Modular analysis

This release includes a technology preview of modular analysis. With modular analysis, you can pre-scan libraries (and sublibraries) separately from your core project. You can then include these pre-scanned libraries when you scan the core project. Doing this might improve the core project analysis performance because you do not rescan the libraries every time you scan the core project. Modular analysis also enables you to scan a project that references a library without requiring the library's source code, OpenText SAST translated files, or custom rules used to scan the library. This has the added benefit that you only need to audit issues in your core application. The analysis results are more streamlined to code that you directly control and therefore you do not need to worry about issues in code that you do not own.

Modular analysis is currently available for libraries and applications developed in Java and Jakarta EE (Java EE).

In this release, you might not see any performance improvements from modular analysis. OpenText is working to optimize the performance of modular analysis in future releases.

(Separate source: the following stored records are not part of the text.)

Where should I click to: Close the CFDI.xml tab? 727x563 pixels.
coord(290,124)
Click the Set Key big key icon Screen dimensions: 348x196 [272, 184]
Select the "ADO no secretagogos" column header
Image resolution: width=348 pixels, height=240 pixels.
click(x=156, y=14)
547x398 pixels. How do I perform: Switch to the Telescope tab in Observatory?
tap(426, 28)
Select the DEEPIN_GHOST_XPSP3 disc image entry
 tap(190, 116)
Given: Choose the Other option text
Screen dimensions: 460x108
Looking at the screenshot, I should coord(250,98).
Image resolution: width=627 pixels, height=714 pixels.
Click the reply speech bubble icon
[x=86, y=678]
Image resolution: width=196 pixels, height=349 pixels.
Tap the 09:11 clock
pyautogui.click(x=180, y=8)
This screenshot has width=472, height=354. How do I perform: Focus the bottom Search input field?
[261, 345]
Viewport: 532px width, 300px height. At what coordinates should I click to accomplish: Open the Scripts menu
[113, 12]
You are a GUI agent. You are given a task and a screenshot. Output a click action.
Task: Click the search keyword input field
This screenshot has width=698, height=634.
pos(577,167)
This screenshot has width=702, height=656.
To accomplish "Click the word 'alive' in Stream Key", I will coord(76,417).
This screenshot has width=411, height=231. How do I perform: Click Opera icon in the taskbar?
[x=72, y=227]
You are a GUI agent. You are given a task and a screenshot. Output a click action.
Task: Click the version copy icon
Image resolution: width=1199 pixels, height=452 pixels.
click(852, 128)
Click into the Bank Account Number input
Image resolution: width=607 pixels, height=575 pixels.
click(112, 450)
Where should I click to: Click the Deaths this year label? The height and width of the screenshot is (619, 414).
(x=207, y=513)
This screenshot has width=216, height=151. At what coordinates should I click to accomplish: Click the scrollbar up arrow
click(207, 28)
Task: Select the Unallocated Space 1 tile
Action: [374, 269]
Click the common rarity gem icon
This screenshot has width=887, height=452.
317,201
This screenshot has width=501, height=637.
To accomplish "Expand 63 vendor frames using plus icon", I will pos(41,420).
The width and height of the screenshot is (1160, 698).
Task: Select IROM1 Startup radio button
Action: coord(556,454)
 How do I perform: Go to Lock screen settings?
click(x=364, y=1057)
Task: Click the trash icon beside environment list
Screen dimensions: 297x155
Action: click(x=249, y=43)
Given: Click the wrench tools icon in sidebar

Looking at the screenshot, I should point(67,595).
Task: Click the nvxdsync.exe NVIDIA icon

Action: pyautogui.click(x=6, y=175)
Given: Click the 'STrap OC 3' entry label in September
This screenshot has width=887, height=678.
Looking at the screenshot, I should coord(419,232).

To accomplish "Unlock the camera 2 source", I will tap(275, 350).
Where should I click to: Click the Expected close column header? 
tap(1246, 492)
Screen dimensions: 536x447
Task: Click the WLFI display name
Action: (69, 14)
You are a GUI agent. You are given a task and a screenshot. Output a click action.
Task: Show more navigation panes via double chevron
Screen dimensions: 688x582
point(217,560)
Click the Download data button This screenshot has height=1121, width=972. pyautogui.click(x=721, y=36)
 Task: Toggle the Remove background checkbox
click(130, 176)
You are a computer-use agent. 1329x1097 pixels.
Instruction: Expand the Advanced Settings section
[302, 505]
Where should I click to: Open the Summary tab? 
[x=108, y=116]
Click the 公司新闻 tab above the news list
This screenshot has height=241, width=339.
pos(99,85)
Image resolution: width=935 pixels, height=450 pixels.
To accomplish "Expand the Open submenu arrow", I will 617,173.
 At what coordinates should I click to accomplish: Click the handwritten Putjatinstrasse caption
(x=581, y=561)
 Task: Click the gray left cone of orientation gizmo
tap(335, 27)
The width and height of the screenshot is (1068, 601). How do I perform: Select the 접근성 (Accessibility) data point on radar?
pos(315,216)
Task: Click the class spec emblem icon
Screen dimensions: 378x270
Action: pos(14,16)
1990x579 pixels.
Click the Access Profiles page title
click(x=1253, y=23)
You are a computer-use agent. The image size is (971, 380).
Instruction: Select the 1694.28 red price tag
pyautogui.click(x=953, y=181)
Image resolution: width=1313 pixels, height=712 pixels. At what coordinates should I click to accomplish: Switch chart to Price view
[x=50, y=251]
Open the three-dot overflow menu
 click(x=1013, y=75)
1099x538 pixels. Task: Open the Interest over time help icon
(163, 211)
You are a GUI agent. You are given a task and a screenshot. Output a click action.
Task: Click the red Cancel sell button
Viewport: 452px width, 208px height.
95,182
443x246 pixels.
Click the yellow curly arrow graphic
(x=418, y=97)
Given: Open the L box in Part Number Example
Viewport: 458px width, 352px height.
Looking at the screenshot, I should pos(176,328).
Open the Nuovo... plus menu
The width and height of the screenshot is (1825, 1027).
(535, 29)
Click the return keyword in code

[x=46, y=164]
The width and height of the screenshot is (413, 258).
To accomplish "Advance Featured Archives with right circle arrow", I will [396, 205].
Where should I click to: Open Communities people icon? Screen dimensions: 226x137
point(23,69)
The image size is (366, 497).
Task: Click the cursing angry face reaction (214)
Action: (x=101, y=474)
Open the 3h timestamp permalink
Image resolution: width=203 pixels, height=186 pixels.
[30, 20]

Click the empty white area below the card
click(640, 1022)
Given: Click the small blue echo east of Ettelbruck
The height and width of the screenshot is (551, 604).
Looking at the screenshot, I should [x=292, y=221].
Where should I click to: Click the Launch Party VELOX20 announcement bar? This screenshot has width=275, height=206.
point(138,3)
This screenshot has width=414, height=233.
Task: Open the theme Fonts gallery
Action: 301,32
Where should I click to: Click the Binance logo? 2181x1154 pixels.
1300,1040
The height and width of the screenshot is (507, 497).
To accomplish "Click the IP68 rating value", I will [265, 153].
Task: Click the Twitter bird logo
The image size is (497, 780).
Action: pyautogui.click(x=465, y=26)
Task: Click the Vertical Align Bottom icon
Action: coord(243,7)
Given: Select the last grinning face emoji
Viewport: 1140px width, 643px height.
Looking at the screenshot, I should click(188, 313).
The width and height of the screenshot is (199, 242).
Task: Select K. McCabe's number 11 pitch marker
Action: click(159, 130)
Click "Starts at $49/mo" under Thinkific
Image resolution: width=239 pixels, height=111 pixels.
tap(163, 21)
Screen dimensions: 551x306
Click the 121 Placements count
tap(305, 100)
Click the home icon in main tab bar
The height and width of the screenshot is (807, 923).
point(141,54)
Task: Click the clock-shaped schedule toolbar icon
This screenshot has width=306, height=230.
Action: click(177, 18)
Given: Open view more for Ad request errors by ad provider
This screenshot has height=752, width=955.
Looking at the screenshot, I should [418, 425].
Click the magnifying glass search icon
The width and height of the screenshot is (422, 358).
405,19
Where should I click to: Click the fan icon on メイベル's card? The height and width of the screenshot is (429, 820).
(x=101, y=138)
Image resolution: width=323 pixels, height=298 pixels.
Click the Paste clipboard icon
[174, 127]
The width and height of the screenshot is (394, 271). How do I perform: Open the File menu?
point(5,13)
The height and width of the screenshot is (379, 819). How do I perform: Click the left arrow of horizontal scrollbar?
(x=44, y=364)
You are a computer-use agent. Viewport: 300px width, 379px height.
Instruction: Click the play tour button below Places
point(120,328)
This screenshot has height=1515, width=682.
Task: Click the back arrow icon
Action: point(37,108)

You must rescan your libraries whenever you:

Update to a new version of OpenText SAST
Update your Fortify security content
Change the libraries

Modular command-line examples

To translate and scan a library separately, type:

sourceanalyzer -b LibA MyLibs/A/*.java
sourceanalyzer -b LibA -scan-module

To translate and scan the core project and include multiple pre-scanned libraries:

sourceanalyzer -b MyProj MyProj/*.java
sourceanalyzer -b MyProj -scan -include-modules LibA,LibB

For a description of the options shown in the previous examples, see Analysis Options.